Ehab and a Special Coloring Problem

你有一个数组，长度为n，现在你需要构造一个序列，使得这个序列满足如下要求： * 对于任意一对$i,j$，如果$\gcd(i,j)=1$，则$a[i]!=a[j]$ * 使该序列中的最大值最小化。 请输出这个序列的第二个位置到最后一个位置的值。

You're given an integer $ n $ . For every integer $ i $ from $ 2 $ to $ n $ , assign a positive integer $ a_i $ such that the following conditions hold: - For any pair of integers $ (i,j) $ , if $ i $ and $ j $ are coprime, $ a_i \neq a_j $ . - The maximal value of all $ a_i $ should be minimized (that is, as small as possible). A pair of integers is called [coprime](https://en.wikipedia.org/wiki/Coprime_integers) if their [greatest common divisor](https://en.wikipedia.org/wiki/Greatest_common_divisor) is $ 1 $ .

The only line contains the integer $ n $ ( $ 2 \le n \le 10^5 $ ).

Print $ n-1 $ integers, $ a_2 $ , $ a_3 $ , $ \ldots $ , $ a_n $ ( $ 1 \leq a_i \leq n $ ).
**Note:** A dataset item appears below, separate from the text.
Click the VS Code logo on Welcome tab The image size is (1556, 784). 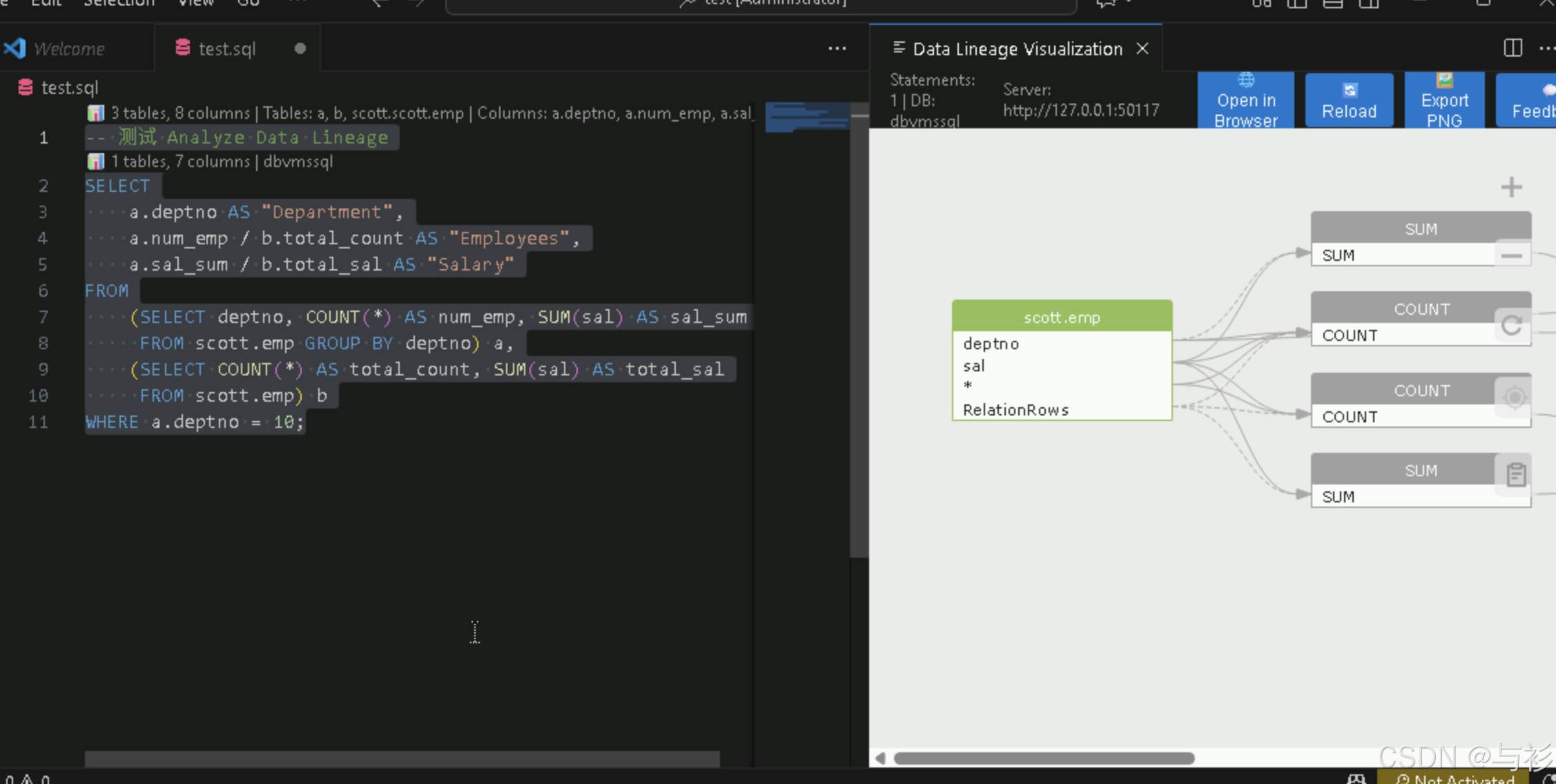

If there are multiple solutions, print any of them.

4

1 2 1 

3

2 1

In the first example, notice that $ 3 $ and $ 4 $ are coprime, so $ a_3 \neq a_4 $ . Also, notice that $ a=[1,2,3] $ satisfies the first condition, but it's not a correct answer because its maximal value is $ 3 $ .